(Stored records)

+---+

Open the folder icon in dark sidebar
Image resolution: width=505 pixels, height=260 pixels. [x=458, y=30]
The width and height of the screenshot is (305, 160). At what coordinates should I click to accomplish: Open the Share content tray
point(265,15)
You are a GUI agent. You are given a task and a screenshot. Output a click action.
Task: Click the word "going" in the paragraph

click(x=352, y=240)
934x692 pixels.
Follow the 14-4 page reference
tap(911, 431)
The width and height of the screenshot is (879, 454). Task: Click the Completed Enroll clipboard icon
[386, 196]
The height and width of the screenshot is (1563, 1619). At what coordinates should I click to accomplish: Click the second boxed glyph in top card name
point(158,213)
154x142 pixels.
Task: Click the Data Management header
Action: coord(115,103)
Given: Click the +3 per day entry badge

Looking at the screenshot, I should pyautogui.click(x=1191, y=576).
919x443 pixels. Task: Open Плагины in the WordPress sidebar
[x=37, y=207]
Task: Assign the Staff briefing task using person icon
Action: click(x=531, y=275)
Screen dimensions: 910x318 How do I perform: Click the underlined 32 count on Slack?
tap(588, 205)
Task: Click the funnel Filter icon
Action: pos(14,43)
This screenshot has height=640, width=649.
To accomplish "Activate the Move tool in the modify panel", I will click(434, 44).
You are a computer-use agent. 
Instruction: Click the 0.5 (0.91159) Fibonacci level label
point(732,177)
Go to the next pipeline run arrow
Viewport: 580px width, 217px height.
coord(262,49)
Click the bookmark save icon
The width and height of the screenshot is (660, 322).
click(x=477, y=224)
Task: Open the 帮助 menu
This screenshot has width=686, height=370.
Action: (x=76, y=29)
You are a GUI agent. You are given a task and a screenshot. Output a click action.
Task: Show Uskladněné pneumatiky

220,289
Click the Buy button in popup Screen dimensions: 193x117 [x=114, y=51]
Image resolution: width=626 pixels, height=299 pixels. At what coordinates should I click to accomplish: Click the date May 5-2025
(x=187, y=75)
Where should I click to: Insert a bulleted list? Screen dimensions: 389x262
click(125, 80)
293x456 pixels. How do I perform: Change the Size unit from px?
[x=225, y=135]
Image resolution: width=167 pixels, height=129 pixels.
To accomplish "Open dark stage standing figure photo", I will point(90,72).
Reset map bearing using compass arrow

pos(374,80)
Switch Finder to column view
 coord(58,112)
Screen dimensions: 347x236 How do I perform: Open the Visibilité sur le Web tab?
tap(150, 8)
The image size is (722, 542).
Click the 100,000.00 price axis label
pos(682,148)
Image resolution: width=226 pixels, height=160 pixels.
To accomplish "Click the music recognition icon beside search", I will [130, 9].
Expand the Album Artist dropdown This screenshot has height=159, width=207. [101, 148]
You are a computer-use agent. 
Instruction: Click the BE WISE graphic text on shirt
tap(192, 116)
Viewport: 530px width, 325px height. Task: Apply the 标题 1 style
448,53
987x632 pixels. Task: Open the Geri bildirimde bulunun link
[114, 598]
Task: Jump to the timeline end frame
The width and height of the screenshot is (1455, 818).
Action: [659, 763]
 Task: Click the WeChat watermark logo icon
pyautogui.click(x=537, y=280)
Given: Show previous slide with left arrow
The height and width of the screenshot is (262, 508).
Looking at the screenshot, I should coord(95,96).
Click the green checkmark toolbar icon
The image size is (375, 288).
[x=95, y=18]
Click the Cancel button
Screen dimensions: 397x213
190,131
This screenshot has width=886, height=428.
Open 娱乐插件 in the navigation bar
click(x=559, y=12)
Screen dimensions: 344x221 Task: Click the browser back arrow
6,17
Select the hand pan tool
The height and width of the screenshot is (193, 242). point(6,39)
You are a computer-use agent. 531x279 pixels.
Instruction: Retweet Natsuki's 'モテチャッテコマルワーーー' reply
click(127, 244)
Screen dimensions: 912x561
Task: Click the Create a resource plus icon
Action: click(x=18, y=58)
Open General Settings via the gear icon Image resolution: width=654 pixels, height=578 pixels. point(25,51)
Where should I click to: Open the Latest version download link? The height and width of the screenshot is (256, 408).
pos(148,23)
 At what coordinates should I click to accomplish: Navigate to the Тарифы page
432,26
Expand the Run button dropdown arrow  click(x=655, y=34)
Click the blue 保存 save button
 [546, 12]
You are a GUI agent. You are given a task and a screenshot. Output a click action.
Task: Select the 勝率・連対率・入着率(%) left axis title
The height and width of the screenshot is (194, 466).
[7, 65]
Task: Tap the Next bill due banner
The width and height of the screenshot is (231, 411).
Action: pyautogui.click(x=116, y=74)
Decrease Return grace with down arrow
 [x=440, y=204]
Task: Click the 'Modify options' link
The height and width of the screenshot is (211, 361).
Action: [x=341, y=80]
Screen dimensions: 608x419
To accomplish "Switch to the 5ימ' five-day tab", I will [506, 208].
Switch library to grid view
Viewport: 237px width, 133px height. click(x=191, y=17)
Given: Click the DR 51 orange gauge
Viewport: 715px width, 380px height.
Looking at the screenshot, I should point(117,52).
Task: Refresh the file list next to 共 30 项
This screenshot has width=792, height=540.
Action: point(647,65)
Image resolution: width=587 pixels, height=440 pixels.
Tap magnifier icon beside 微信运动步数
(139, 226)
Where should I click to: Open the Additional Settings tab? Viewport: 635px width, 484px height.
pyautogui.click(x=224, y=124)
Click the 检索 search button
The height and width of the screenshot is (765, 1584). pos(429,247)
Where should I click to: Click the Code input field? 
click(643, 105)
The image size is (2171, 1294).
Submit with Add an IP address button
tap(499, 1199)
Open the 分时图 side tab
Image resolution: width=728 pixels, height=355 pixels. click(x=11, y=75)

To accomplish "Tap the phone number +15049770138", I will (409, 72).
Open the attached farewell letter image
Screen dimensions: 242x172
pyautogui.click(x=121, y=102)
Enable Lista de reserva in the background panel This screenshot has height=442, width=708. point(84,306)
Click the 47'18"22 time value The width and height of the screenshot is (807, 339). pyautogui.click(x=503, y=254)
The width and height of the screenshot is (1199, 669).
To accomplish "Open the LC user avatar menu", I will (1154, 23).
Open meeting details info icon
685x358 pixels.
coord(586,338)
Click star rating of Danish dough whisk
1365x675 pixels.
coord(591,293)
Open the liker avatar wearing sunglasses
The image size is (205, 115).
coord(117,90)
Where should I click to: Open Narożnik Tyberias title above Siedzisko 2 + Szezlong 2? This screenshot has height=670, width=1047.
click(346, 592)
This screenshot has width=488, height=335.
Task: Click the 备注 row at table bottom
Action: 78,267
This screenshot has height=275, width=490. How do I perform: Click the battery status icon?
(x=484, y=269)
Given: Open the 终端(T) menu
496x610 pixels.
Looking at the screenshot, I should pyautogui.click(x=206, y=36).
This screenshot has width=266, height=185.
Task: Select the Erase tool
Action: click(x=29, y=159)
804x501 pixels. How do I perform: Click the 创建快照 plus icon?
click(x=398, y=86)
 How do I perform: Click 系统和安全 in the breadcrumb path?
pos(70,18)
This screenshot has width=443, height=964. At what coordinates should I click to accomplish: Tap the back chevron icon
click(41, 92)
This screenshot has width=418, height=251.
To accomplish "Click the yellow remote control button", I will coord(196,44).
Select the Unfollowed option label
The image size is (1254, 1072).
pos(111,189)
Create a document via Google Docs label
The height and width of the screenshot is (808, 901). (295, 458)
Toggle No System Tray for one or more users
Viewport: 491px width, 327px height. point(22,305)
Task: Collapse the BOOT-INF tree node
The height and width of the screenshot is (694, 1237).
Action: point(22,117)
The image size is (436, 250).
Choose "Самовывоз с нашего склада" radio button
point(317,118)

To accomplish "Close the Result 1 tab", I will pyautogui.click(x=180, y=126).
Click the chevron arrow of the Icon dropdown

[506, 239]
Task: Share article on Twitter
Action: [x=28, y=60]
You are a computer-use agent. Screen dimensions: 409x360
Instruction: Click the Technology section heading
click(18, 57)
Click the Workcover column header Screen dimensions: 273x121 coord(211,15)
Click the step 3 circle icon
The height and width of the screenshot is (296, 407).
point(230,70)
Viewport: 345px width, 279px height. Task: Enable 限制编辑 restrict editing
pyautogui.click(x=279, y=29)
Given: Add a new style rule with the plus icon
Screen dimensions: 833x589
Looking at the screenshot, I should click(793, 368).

+---+

Please reproduce the lines from the line with "Reset map bearing using compass arrow" to the line with "You are a computer-use agent. 531x279 pixels.", both ends included, exactly as they appear above.

Exercise response —
Reset map bearing using compass arrow

pos(374,80)
Switch Finder to column view
 coord(58,112)
Screen dimensions: 347x236 How do I perform: Open the Visibilité sur le Web tab?
tap(150, 8)
The image size is (722, 542).
Click the 100,000.00 price axis label
pos(682,148)
Image resolution: width=226 pixels, height=160 pixels.
To accomplish "Click the music recognition icon beside search", I will [130, 9].
Expand the Album Artist dropdown This screenshot has height=159, width=207. [101, 148]
You are a computer-use agent. 
Instruction: Click the BE WISE graphic text on shirt
tap(192, 116)
Viewport: 530px width, 325px height. Task: Apply the 标题 1 style
448,53
987x632 pixels. Task: Open the Geri bildirimde bulunun link
[114, 598]
Task: Jump to the timeline end frame
The width and height of the screenshot is (1455, 818).
Action: [659, 763]
 Task: Click the WeChat watermark logo icon
pyautogui.click(x=537, y=280)
Given: Show previous slide with left arrow
The height and width of the screenshot is (262, 508).
Looking at the screenshot, I should coord(95,96).
Click the green checkmark toolbar icon
The image size is (375, 288).
[x=95, y=18]
Click the Cancel button
Screen dimensions: 397x213
190,131
This screenshot has width=886, height=428.
Open 娱乐插件 in the navigation bar
click(x=559, y=12)
Screen dimensions: 344x221 Task: Click the browser back arrow
6,17
Select the hand pan tool
The height and width of the screenshot is (193, 242). point(6,39)
You are a computer-use agent. 531x279 pixels.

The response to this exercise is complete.